* Problem statement *
Give back all of the data unchanged. Keep every word as it is.

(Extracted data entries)
------------------------------------------------
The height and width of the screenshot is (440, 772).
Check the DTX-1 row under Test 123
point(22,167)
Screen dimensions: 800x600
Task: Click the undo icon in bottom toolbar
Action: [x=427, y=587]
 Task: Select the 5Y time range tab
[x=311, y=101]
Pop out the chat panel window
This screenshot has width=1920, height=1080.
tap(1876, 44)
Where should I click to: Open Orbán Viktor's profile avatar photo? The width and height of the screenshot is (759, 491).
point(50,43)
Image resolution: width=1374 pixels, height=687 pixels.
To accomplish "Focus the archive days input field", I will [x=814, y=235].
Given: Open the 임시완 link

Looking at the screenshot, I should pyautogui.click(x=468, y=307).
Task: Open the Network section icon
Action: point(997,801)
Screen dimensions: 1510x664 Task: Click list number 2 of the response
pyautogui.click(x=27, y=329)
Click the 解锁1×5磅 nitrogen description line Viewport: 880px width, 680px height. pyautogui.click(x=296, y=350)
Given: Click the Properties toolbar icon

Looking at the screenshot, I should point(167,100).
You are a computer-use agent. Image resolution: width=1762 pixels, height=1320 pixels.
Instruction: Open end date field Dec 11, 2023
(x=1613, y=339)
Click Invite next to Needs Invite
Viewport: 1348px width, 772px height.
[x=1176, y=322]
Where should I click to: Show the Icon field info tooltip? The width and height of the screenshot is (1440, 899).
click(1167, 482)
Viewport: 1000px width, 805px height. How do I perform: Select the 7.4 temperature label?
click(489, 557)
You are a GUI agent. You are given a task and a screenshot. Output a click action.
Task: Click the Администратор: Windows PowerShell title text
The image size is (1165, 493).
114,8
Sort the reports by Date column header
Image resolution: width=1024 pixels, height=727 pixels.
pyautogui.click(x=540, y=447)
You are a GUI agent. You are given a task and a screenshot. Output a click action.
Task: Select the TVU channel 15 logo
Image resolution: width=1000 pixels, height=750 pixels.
------------------------------------------------
* Problem solution *
The height and width of the screenshot is (440, 772).
Check the DTX-1 row under Test 123
point(22,167)
Screen dimensions: 800x600
Task: Click the undo icon in bottom toolbar
Action: [x=427, y=587]
 Task: Select the 5Y time range tab
[x=311, y=101]
Pop out the chat panel window
This screenshot has width=1920, height=1080.
tap(1876, 44)
Where should I click to: Open Orbán Viktor's profile avatar photo? The width and height of the screenshot is (759, 491).
point(50,43)
Image resolution: width=1374 pixels, height=687 pixels.
To accomplish "Focus the archive days input field", I will [x=814, y=235].
Given: Open the 임시완 link

Looking at the screenshot, I should pyautogui.click(x=468, y=307).
Task: Open the Network section icon
Action: point(997,801)
Screen dimensions: 1510x664 Task: Click list number 2 of the response
pyautogui.click(x=27, y=329)
Click the 解锁1×5磅 nitrogen description line Viewport: 880px width, 680px height. pyautogui.click(x=296, y=350)
Given: Click the Properties toolbar icon

Looking at the screenshot, I should point(167,100).
You are a computer-use agent. Image resolution: width=1762 pixels, height=1320 pixels.
Instruction: Open end date field Dec 11, 2023
(x=1613, y=339)
Click Invite next to Needs Invite
Viewport: 1348px width, 772px height.
[x=1176, y=322]
Where should I click to: Show the Icon field info tooltip? The width and height of the screenshot is (1440, 899).
click(1167, 482)
Viewport: 1000px width, 805px height. How do I perform: Select the 7.4 temperature label?
click(489, 557)
You are a GUI agent. You are given a task and a screenshot. Output a click action.
Task: Click the Администратор: Windows PowerShell title text
The image size is (1165, 493).
114,8
Sort the reports by Date column header
Image resolution: width=1024 pixels, height=727 pixels.
pyautogui.click(x=540, y=447)
You are a GUI agent. You are given a task and a screenshot. Output a click action.
Task: Select the TVU channel 15 logo
Image resolution: width=1000 pixels, height=750 pixels.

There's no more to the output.